DATA EXTRACT>

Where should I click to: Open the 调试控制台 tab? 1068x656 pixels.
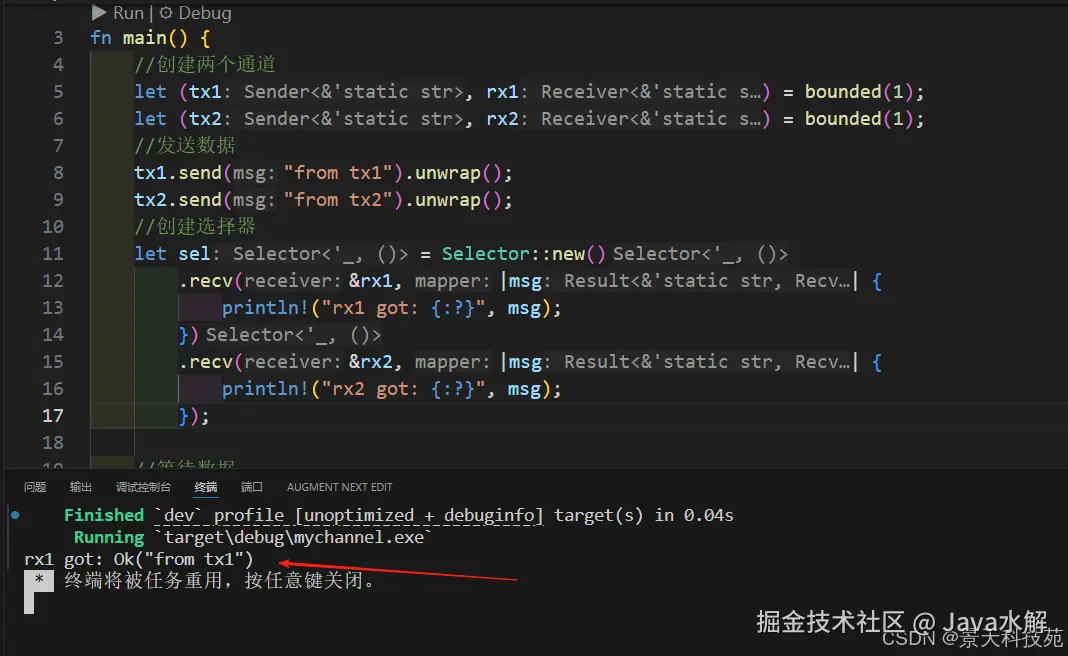141,487
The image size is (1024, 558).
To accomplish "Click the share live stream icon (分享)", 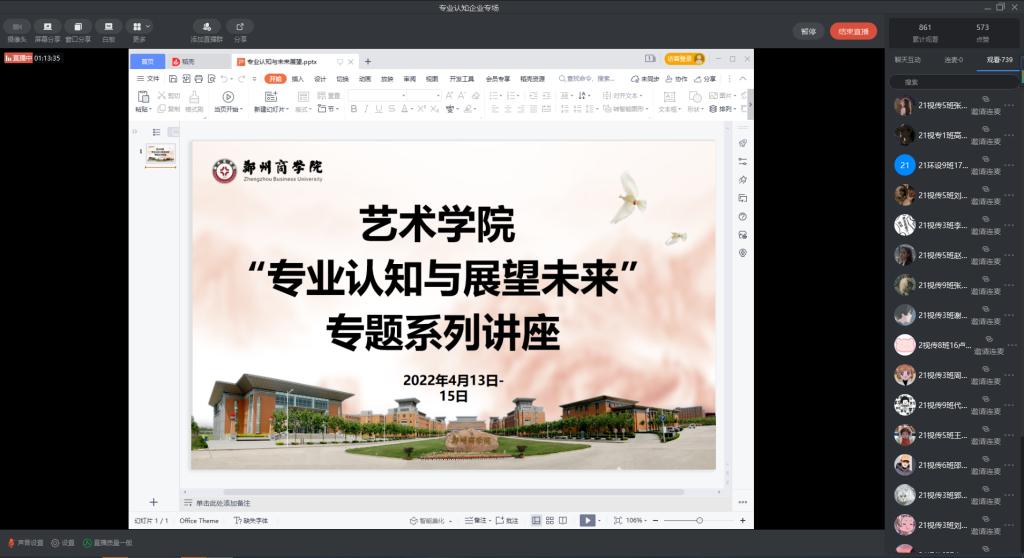I will 240,26.
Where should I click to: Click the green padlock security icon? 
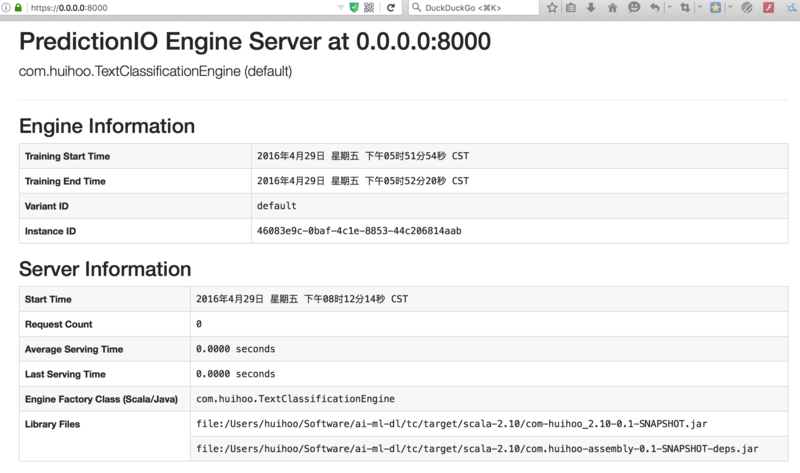pyautogui.click(x=18, y=8)
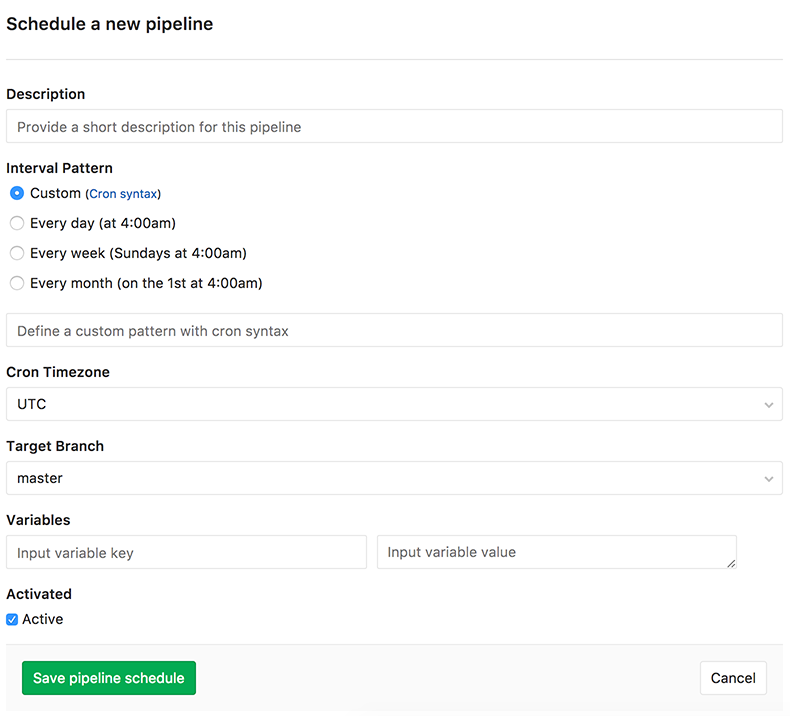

TASK GOAL>
Would you restate word for word each line from the one that holds "Where should I click to: Click" to the end of the material, both ends included, without the pictures?

RESPONSE TO THIS TASK>
Where should I click to: Click the green padlock security icon? 
pyautogui.click(x=18, y=8)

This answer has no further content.